Intranasal zavegepant shows promise for acute migraine treatment

The novel CGRP receptor antagonist zavegepant administered intranasally effectively reduces pain and the most bothersome symptom (MBS) in patients with migraine, shows a study presented at the AAN 2021 Annual Meeting.

Zavegepant is a third-generation, structurally unique, small molecule CGRP receptor antagonist which is highly selective and binds the receptor with high affinity.

In the dose-ranging, phase II/III trial, 1,581 patients with migraine (median age 40 years, 85.5 percent female, 14 percent were on preventive therapy) were randomized 1:1:1:1 to intranasal zavegepant 5 mg, 10 mg, 20 mg, or placebo for treatment of a single migraine attack of moderate to severe pain intensity. [AAN 2021, abstract S5.003]

Two hours after dosing, more patients treated with intranasal zavegepant were free from pain compared with those on placebo (23.1 and 22.5 percent vs 15.5 percent for zavegepant 20 mg and 10 mg vs placebo, respectively; p=0.0055). The difference between the lowest zavegepant dose of 5 mg (19.6 percent) was not significant compared with placebo.

“The intranasal formulation demonstrated some separation on pain relief as early as 15 minutes … [although the] differences were not significant [at this early time point],” said presenting author Professor Richard Lipton from the Albert Einstein College of Medicine in New York, New York, US.

The coprimary endpoint of freedom from the MBS — including photophobia, phonophobia, or nausea — occurred in more patients in the zavegepant group vs the placebo group (42.5 percent and 41.9 percent vs 33.7 percent; p=0.0094). For the 5-mg zavegepant dose, again, the rate of freedom from MBS (39 percent) was not significantly different than that in the placebo group.   

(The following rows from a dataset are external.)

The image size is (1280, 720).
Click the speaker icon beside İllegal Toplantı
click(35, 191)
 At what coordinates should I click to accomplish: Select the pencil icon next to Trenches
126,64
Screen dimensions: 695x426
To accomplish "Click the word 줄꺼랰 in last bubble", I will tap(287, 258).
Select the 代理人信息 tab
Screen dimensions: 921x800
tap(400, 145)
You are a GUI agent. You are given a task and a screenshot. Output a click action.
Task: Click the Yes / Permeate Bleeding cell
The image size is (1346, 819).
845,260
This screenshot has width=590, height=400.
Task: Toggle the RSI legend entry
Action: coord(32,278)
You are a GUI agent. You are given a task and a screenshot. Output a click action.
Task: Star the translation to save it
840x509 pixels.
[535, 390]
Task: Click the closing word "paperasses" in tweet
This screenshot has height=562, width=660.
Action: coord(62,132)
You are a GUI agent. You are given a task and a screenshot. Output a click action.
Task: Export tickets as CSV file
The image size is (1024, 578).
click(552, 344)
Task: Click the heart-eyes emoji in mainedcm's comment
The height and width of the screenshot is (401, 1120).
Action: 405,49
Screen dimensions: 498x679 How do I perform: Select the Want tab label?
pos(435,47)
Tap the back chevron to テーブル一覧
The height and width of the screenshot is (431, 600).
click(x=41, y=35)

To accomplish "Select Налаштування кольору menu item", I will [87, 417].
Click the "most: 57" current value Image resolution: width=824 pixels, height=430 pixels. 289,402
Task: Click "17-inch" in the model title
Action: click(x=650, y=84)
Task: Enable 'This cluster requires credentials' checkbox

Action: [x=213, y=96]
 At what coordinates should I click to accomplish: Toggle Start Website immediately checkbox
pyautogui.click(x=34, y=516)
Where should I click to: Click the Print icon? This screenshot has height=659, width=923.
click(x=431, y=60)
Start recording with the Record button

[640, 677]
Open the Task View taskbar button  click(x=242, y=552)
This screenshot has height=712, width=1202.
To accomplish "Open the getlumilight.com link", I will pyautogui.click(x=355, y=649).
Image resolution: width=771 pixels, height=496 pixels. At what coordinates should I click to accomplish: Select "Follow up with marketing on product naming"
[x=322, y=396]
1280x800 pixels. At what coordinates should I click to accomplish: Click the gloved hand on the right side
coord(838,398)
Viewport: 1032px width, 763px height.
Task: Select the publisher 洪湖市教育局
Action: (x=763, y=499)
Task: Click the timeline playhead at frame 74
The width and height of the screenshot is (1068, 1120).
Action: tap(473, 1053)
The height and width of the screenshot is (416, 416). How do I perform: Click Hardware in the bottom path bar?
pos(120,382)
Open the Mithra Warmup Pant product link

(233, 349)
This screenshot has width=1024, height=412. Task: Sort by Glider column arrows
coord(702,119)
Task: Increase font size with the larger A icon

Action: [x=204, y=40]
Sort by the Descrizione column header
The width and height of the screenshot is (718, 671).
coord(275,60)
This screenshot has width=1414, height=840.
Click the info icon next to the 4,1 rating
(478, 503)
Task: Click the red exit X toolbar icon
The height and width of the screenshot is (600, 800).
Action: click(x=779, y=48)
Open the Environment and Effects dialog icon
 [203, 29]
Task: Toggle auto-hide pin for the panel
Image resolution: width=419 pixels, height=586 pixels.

According to Lipton, intranasal zavegepant showed a favourable safety profile, with most associated adverse events (AEs) being mild to moderate in severity. The most common AEs (occurring in >5 percent of patients) were dysgeusia (13.5–16.1 percent vs 3.5 percent in the zavegepant groups vs the placebo group) and nasal discomfort (1.3–5.2 percent vs 0.2 percent). No signal of liver toxicity was observed with the drug.

“Zavegepant [represents] the only intranasal CGRP receptor antagonist [that is] in late-stage development for the acute treatment of migraine,” Lipton pointed out.

Previously, a single ascending dose study has suggested that the intranasal formulation might produce systemic exposures with therapeutic effects.

The rationale for developing an intranasal formulation for acute treatment of migraine stems from the belief that nasal preparations may have a faster onset of action than oral preparations, according to experts. 

Findings from the current study were promising and warrant larger phase III trials to be conducted, said the researchers.